O convencer quanto ao pecado, mediante o ministério do anúncio apostólico na Igreja nascente, é referido — sob o impulso do Espírito derramado no Pentecostes — ao poder redentor de Cristo crucificado e ressuscitado. Assim se verifica a promessa relativa ao Espírito Santo, feita antes da Páscoa: «Ele receberá do que é meu, para vo-lo anunciar». Por conseguinte, durante o evento do Pentecostes, quando São Pedro fala do pecado daqueles que «não acreditaram» 119 e entregaram a uma morte ignominiosa Jesus de Nazaré, ele dá testemunho da vitória sobre o pecado; uma vitória que se consumou, em certo sentido, mediante o maior pecado que o homem podia cometer: a morte de Jesus, Filho de Deus, consubstancial ao Pai! De modo análogo, pois, como a morte do Filho de Deus vence a morte humana: «Ero mors tua, o mors» [ó morte, eu hei-de ser a tua morte], 120 assim o pecado de ter crucificado o Filho de Deus «vence» o pecado humano! Vence aquele pecado que se consumou em Jerusalém, na Sexta-feira Santa, como também cada pecado do homem. Com efeito, ao maior pecado da parte do homem corresponde, no coração do Redentor, a oblação do supremo amor, que supera o mal de todos os pecados dos homens. Com base nesta certeza, a Igreja, na Liturgia romana, não hesita em repetir todos os anos, durante a Vigília pascal, «O felix culpa!» [Ó ditosa culpa!], no anúncio da Ressurreição que o diácono faz com o canto do «Exultet».

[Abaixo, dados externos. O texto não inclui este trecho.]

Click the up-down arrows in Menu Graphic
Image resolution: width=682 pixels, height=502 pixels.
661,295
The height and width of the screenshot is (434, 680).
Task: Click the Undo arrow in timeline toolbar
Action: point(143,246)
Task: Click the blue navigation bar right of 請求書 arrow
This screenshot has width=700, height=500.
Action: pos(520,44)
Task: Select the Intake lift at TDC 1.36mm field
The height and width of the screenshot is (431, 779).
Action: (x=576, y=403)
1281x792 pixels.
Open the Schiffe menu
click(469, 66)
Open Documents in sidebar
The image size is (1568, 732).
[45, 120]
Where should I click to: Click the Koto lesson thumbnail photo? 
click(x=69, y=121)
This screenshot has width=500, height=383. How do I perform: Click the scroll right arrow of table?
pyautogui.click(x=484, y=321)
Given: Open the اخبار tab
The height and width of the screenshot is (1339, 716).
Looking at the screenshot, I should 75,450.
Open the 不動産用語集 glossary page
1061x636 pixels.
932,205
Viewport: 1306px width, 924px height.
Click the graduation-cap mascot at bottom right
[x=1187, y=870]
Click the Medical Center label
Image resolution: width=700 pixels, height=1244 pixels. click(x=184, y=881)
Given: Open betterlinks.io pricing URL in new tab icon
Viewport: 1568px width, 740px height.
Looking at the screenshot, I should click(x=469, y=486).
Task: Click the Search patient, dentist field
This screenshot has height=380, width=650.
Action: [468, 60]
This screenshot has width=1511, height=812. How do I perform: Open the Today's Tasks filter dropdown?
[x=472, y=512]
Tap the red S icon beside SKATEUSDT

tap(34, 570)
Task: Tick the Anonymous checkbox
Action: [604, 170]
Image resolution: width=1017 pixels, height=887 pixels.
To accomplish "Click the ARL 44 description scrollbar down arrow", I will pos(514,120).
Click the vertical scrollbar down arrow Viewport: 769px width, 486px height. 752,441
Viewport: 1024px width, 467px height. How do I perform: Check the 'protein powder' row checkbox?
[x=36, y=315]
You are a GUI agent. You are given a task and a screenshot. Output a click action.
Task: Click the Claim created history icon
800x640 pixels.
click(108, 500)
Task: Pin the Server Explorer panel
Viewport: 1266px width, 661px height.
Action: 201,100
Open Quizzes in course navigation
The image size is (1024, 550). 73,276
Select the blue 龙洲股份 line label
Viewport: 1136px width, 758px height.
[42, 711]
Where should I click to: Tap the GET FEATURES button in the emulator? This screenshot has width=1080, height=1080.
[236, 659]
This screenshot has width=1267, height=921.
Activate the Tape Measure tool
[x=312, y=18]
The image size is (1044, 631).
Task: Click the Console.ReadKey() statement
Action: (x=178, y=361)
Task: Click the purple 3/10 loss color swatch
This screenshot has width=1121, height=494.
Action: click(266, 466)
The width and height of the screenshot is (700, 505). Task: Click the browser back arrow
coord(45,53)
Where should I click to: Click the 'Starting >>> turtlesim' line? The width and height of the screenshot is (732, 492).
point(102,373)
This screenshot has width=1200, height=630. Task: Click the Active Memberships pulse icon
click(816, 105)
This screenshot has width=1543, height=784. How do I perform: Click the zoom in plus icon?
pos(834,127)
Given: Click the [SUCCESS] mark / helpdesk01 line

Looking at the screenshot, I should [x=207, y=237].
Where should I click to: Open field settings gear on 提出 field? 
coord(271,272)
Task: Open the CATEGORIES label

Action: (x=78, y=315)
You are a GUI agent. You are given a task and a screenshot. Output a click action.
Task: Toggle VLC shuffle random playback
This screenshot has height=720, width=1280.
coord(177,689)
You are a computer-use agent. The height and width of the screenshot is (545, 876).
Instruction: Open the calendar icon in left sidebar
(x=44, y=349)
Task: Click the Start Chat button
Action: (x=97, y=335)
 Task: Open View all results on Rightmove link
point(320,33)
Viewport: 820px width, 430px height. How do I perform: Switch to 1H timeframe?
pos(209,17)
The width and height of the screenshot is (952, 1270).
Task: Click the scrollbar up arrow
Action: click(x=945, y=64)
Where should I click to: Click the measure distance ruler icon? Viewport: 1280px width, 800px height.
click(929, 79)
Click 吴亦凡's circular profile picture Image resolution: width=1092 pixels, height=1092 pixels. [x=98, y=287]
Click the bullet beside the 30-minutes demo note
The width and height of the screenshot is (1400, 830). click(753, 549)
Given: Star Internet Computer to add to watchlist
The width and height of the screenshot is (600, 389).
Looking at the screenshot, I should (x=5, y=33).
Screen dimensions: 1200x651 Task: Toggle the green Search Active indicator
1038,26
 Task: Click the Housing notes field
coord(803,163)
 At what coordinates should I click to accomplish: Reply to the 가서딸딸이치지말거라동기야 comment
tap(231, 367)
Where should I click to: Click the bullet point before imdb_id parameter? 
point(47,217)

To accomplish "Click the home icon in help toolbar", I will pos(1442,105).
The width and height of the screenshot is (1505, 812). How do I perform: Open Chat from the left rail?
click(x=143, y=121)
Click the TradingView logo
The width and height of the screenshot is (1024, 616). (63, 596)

32. Ninguém pode, todavia, «convencer o mundo», o homem e a consciência humana quanto a esta verdade inefável a não ser Ele mesmo, o Espírito da Verdade. Ele é o Espírito, que «perscruta as profundezas de Deus». 121 Diante do mistério do pecado, é preciso perscrutar «as profundezas de Deus» até onde for possível. Não basta perscrutar a consciência humana, como mistério íntimo do homem; mas é imprescindível penetrar no mistério íntimo de Deus, naquelas «profundezas de Deus» que se resumem na síntese: «ao Pai — no Filho — por meio do Espírito Santo». É exactamente o Espírito Santo que as «perscruta»; e a elas vai buscar a resposta de Deus ao pecado do homem. Com essa resposta encerra-se o processo de «convencer quanto ao pecado», como o acontecimento do Pentecostes põe em evidência.
Convencendo o «mundo» do pecado do Gólgota, da morte do Cordeiro inocente, como aconteceu no dia do Pentecostes, o Espírito Santo convence também de todos os pecados cometidos em qualquer lugar e em qualquer momento na história do homem: Ele, com efeito, fez ver a sua conexão com a Cruz de Cristo. O «convencer» é a demonstração do mal do pecado, de qualquer pecado, em relação com a Cruz de Cristo. O pecado, quando mostrado com esta relação, é reconhecido em toda dimensão do mal que lhe é própria, como «mysterium iniquitatis» [o mistério da iniquidade] 122 que em si mesmo contém e esconde. O homem não conhece esta dimensão — não a pode conhecer absolutamente, separando-a da Cruz de Cristo. Por isso, não pode ser «convencido» quanto a ela se não pelo Espírito Santo: Espírito da verdade, mas também Consolador.
O pecado, de facto, mostrado em relação com a Cruz de Cristo, é identificado simultaneamente na plena dimensão do «mysterium pietatis» [mistério da piedade], 123 como foi indicado na Exortação Apostólica pós-sinodal Reconciliatio et Paenitentia. 124 O homem também não conhece, de maneira nenhuma, esta dimensão do pecado fora da Cruz de Cristo. E também não pode ser dela «convencido» se não pelo Espírito Santo: por Aquele que «perscruta as profundezas de Deus».